In fact, many antkeepers have tried to farm it (so they have extra fungi for their pet ants) and it's basically been impossible for people to do it, even with clean rooms, carefully cut leaves and humidity chambers.
It's totally dependent on ants.
Now... could it maybe float as spores and join an existing ant colony? Maybe? IDK
The size says something about what the termites created. An empire!
I've been slowly reading this paper on the genetics of the crops of various ants. At lest per genus there isn't much crossover. And even per species.
The great mushroom is a tribute to the termites. Announcing they recently sent out a nuptial flight. (corrected)
(Often when you see mushrooms it means that the Mycelium, the living fungi has reached the end of its life.
Somehow this isn't the case with Macrotermitinae and Termitomyces titanicus. I will need to think about how this is possible.)
@futurebird @PetraOleum i used to work on this in grad school - hard fungus to collect!
The fungus packs the hyphal swelling that it feeds to the ants with enzymes to degrade plant material. The ants eat the hyphal swellings, and then defacate on fresh plant material as they bring it into a nest. This is perhaps one reason why the fungus can't live alone now - it needs the ants to pre-treat the leaves with these enzymes in order to grow efficiently. Bizarre stuff!
@futurebird In both cases it seems to me the fruiting body would produce spores, and given the right weather conditions, those spores could potentially find a new colony of either appropriate termites in the first case or appropriate ants in the second case. A last-ditch effort to continue, if you will. If this can't work for some reason - I would like to know why.
"gongylophorus" isn't a bad name for the fungi of the Atta. The ants have domesticated them to make gongylidia which are like little underground ant treats that form on the mycelium. So it's a gongylophorus fungi, or a fungi that makes gelatinous translucent protein packed ant treats.
And we think we are so slick with our beans and corn and apples.
I've been reading about this mushroom and everyone says it's *really* delicious. But, you just need to luck out to try it. It's not really possible to cultivate it.
When a termite colony has a nuptial flight you may get a few to share with the town.
(corrected the reason for fruiting, which is different than in leaf cutting ants. )
@futurebird ...this suggests a fictitious future setting where farmers raise insect colonies not because the insects make an excellent source of protein, but because their agriculture turns out to produce great food for us, too. (I mean, we already do this for honey, right?)
We kind of do that with old oak forests and truffles to some degree already.
Termites eat rotting wood, they might be able to be part of a composing operation and you get mushrooms as a side benefit?

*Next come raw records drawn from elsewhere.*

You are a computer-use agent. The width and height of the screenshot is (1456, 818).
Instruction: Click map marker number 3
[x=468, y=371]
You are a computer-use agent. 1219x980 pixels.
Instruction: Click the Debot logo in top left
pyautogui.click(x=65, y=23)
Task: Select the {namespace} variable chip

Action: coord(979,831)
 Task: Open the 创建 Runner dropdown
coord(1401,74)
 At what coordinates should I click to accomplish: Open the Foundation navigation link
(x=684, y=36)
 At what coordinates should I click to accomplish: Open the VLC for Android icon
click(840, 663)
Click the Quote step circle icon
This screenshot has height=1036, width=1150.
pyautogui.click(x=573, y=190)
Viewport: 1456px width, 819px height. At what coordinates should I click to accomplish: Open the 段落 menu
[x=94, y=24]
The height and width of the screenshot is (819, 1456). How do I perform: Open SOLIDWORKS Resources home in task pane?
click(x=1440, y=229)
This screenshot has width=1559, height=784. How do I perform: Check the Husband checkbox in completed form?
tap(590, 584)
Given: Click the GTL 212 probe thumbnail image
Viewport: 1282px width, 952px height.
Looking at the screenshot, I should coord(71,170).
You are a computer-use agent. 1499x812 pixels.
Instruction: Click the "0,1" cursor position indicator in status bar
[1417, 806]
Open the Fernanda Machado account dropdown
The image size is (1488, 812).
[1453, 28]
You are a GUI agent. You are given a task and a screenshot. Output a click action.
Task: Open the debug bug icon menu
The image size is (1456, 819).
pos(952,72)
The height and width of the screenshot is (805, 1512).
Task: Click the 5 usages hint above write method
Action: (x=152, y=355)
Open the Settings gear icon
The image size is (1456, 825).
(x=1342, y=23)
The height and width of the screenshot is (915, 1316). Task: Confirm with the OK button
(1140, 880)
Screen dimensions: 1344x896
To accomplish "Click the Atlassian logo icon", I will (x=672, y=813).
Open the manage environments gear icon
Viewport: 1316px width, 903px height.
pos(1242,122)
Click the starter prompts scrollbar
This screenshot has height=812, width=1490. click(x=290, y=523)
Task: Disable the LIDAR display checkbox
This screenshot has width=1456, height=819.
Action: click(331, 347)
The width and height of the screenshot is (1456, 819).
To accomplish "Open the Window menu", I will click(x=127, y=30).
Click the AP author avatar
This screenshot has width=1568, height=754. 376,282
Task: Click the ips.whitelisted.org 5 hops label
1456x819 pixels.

This is why the mushrooms are so huge. So they can dust the entire flock of winged males and females with the spores they will need for their new colony. Like throwing rice at a wedding i guess?
Not aphids that I know of, but there is a species of scale insect that is deeply dependent on Acropyga who keeps them underground on plant roots. These ants are cryptic and carry a pregnant scale insect in their mandibles with them when they start a new colony.
The scale insects are like cows ... they can't survive without the ants that keep them. And I guess they must be docile towards ants.
@futurebird Almost ALL mushrooms are uncultivatable! There’s a tiny handful that we can cultivate, but the rest of the edible ones we have to forage for.
Well the termites and ants can do it.
It just requires work on a scale we can't really deal with. Weeding with tweezers.
@futurebird mycologist partner didn't know about the mushrooms, says thanks for the info. She says 99% of mushrooms are not seriously toxic but you don't want to get the one that is!
These are handy for the ants because they procure plant carbohydrates stripped of all the chemical defenses the plants use to stop ants eating them. Sneaky!
When the ants are gone is when nutrient levels drop which is typical mushroom forming time. It's possible they reproduce mostly asexually (via the ants) but undergo occasional sexual reproduction to shuffle the genes once in a while (some fungi do this). If you could send a mushroom to a mycologist they might be able to answer some of these questions.